Помог я ал-Гайбу соорудить жилье из корабельных досок, дал ему снасти для розжига огня — и призадумался. Зима выдалась мягкая; слышал я, что Хвалынское море едва замерзло близ устья Итиля, а Хорезмское море даже ледком не подернулось, но зима есть зима, без тепла и крова не прожить… Решил идти. Прежде, чем отправиться, выспросил ал-Гайба о пути. Он, наевшись рыбы, отудобел и рассказал внятно, в подробностях.

— От сих мест до Ургенча — сто фарсахов, десять дней верхом, если конь сыт и здоров. Значит, считай для себя две седьмицы, не меньше. Туда ведет Узбой — старая река, зимой она сильно мелеет, и вода в плесах становится гиблой, соленой. От колодца Бала-Ишем до колодца Додур, дальше колодец Кара-Хасан. Тропы покажут, как ехать. Берегись людей, ибн Бегин, а больше берегись Гульмазара. Ты узнаешь его по свету в небе.

— Что такое — Гульмазар? Чем он опасен?

— Там живет шайтан. Сам я Гульмазара не видел — хвала Аллаху! — и видеть не хочу. Караван-баши говорили — это гнездо скверны и морока. Сам Ахриман его построил. Гули, дэвы и джинны облюбовали его. Увидишь, как играет свет на тучах, — сворачивай в обход, тогда нечисть тебя не коснется.

Смастерил я рогатину, заточил и обжег острие на костре, взял рыбы, сулею и бурдючок с водой — прощай, ал-Гайб, будь удачлив.

Ехал трое дней по Узбою — глинистые берега, сквозного русла нет, едва ручьи из плеса в плес переливаются. Ночлег устраивал под берегом, жег саксаул, пек на нем рыбин. Коню корм и питье добыть — вот была задача! Туркменского конька я полюбил — моя надежа, без него рой могилу. Зима — хмарь, низкое небо, ветер свищет, снег метет — и тает. Утром встану, помолюсь Богу, из солоноватой лужи лицо омою — и дальше.

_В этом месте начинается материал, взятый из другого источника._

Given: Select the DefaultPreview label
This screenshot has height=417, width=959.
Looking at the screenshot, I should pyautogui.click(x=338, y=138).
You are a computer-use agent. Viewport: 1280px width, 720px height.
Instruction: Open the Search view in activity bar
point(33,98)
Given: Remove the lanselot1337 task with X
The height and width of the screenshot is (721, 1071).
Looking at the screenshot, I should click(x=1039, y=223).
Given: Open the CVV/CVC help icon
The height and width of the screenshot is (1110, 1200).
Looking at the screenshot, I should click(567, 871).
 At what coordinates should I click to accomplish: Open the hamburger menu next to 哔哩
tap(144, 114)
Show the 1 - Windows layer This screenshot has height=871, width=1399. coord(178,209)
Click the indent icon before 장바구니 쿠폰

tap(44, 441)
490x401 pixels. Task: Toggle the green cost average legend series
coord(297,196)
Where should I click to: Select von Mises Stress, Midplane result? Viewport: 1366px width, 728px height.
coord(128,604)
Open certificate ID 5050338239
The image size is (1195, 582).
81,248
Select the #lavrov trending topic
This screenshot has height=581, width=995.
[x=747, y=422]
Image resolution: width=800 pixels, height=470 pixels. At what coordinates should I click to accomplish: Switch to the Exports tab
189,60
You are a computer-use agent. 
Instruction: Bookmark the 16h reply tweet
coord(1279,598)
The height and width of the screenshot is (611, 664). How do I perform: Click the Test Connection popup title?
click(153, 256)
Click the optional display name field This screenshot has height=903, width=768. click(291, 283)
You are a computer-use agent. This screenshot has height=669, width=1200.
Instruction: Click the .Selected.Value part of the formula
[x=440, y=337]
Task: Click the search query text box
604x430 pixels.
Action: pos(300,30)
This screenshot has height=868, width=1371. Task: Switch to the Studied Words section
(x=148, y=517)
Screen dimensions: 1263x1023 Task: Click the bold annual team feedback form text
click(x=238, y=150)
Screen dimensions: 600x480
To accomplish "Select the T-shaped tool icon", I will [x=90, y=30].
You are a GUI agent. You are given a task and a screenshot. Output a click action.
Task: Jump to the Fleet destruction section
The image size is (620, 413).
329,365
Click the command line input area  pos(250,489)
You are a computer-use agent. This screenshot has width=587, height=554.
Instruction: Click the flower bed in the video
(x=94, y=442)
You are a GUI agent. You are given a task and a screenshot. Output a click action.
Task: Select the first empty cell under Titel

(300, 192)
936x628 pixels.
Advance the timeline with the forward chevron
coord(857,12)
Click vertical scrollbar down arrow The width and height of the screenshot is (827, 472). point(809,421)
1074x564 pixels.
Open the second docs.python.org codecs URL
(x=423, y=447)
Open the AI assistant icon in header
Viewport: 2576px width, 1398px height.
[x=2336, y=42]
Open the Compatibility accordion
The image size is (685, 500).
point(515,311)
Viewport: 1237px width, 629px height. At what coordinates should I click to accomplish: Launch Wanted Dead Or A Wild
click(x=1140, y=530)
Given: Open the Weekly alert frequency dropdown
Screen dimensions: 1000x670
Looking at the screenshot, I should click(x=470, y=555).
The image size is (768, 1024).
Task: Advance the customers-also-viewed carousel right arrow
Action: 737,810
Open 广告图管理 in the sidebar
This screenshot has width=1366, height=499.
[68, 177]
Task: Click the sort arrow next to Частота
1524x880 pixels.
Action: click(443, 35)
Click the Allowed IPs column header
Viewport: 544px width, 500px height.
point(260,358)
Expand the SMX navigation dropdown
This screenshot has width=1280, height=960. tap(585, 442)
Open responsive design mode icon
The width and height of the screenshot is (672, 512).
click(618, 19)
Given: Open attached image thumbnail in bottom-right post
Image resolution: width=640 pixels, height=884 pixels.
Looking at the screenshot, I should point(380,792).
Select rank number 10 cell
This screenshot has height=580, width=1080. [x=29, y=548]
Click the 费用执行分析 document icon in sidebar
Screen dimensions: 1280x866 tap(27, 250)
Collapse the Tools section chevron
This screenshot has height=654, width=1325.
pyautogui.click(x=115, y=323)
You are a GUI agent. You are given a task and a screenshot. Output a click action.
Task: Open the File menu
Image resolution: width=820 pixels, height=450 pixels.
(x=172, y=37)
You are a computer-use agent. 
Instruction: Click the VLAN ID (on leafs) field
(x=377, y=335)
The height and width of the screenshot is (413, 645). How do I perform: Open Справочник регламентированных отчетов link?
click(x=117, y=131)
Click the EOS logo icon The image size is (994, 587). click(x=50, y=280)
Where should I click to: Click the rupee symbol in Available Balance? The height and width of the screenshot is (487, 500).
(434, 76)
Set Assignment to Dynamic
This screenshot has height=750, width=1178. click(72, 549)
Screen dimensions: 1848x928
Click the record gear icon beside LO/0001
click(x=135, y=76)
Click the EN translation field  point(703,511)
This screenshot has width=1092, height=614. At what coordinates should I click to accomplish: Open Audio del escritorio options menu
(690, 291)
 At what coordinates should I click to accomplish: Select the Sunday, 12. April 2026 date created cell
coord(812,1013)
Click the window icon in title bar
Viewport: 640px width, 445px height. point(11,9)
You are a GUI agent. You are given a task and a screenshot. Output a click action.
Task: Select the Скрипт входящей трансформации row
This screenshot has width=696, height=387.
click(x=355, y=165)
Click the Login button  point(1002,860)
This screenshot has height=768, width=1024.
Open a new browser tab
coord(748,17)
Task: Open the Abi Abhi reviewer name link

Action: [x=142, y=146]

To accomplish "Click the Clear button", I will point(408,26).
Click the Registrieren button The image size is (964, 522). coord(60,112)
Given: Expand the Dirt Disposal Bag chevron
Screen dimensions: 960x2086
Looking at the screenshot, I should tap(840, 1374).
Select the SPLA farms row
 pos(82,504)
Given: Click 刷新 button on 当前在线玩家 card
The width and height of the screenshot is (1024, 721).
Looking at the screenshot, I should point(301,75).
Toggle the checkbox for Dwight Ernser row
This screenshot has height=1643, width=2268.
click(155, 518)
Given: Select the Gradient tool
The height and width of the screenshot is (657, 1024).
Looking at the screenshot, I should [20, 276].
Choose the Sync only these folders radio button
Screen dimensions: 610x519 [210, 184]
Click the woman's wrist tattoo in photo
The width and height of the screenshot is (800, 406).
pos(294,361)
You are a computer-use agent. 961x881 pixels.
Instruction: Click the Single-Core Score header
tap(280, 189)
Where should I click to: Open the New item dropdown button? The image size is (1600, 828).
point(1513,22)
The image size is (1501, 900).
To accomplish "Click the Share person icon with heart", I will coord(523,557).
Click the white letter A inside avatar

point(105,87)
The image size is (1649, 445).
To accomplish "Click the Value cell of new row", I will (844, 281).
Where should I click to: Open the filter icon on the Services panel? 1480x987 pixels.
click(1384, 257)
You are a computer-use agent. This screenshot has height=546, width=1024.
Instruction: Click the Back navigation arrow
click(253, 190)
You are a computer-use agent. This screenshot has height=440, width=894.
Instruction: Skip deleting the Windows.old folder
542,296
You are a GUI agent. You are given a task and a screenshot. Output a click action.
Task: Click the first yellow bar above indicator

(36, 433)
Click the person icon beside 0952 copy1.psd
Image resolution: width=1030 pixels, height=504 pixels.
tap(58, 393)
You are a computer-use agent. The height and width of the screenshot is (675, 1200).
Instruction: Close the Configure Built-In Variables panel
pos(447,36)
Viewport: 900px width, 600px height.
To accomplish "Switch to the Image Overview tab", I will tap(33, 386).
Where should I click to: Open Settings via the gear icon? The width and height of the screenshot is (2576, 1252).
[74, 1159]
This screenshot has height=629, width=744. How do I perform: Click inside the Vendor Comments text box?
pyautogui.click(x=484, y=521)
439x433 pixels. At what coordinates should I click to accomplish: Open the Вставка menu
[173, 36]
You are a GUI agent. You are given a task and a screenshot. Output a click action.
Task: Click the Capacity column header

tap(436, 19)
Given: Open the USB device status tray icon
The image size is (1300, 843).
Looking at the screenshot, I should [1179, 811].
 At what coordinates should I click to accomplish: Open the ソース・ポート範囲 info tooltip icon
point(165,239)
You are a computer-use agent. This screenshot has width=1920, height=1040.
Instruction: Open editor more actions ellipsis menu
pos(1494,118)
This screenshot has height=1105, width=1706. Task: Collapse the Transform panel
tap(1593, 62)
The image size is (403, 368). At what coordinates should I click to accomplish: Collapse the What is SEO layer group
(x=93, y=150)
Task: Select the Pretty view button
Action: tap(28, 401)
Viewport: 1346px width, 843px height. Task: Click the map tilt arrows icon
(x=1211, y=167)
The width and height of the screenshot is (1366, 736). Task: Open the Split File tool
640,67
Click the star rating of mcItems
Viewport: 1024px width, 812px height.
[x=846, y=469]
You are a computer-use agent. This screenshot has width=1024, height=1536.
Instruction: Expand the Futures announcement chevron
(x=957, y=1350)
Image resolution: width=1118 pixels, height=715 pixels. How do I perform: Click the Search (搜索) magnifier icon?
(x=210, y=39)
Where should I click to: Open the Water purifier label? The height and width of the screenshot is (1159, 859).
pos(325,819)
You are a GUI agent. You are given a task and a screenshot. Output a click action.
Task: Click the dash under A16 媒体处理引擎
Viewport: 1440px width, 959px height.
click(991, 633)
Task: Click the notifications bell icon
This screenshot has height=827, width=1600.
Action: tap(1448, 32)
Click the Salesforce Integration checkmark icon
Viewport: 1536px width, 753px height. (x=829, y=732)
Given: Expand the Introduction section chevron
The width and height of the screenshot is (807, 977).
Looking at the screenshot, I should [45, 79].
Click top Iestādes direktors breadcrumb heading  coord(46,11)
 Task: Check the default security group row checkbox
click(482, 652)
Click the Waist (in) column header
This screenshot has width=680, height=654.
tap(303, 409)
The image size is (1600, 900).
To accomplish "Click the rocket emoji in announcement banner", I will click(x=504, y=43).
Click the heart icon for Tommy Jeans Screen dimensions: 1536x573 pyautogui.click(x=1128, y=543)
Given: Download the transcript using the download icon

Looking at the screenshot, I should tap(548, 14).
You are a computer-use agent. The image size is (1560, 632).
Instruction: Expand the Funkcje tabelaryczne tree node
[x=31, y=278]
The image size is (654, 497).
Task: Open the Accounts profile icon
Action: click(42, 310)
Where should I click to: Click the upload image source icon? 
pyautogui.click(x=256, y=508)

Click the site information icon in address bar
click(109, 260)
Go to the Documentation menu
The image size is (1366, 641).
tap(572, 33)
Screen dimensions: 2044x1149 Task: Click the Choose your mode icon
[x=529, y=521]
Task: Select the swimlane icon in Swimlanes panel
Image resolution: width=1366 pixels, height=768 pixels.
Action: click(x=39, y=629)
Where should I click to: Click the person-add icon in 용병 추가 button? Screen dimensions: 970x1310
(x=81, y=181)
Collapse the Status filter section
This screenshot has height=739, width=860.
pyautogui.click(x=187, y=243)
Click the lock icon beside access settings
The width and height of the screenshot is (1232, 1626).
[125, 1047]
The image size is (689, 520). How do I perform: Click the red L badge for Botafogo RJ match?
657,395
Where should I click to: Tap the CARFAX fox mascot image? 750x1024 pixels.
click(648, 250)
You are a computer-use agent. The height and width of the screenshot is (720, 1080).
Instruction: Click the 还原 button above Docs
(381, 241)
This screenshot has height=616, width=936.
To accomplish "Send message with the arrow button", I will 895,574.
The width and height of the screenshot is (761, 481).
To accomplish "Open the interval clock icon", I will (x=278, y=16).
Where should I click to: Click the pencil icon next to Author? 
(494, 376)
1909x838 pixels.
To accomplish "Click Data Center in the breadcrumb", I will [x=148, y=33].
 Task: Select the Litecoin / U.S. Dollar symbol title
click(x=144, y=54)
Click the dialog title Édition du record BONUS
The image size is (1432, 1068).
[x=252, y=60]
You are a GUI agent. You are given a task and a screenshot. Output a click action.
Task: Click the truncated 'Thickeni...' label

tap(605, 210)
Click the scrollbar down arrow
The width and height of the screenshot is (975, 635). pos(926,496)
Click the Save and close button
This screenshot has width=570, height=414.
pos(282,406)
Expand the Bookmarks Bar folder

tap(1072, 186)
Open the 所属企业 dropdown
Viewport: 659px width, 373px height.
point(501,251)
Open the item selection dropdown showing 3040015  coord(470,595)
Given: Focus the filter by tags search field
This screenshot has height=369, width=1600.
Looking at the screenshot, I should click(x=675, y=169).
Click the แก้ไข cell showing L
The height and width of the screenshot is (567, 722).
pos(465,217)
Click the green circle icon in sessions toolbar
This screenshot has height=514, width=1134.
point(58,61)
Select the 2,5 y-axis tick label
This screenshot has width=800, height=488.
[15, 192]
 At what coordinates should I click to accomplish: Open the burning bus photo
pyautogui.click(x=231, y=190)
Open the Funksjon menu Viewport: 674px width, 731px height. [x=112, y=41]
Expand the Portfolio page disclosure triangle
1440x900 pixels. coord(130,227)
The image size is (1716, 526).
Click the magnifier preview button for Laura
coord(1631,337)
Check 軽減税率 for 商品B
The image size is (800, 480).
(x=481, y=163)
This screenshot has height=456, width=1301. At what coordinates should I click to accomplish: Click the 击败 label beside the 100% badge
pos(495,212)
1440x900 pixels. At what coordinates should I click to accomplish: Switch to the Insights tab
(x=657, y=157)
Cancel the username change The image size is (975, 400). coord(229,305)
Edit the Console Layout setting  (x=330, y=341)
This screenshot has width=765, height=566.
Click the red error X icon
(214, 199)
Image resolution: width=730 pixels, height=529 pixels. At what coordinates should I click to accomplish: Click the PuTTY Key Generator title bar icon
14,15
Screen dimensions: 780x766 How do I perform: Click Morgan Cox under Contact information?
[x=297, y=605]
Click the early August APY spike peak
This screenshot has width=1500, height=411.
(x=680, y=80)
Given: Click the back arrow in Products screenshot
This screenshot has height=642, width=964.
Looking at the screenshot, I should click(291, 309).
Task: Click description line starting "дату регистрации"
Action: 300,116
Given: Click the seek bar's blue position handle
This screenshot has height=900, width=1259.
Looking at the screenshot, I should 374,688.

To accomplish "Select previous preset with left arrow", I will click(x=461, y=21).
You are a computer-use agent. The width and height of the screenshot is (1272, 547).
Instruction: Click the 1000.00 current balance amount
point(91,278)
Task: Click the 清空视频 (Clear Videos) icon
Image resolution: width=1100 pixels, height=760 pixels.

В четвертый день к вечеру завиднелось на небе мерцание, ровно отсвет от пожара. Вспомнил слова ал-Гайба — а не свернул. Манит к себе, влечет и блазнит… будто бес нашептывает: «Дойди дотуда, погляди!» Конь фыркает, сполохи на тучах то смеркнутся, то ярче станут, а по ветру снег летит редкими хлопьями.

Снег, а может, и не снег. Хлопья крупные, сероватые, порхают и на землю не ложатся. Протянул ладонь поймать их — руку облетают, завьются и взмывают ввысь, как мотыльки.

Страх меня пронял — или прав был ал-Гайб, и надо бежать от Гульмазара? Со страхом пришла и душевная крепость: «И что я, муж-курянин, боем от татей ушедший, да какой-то шелухи летучей убоюсь?»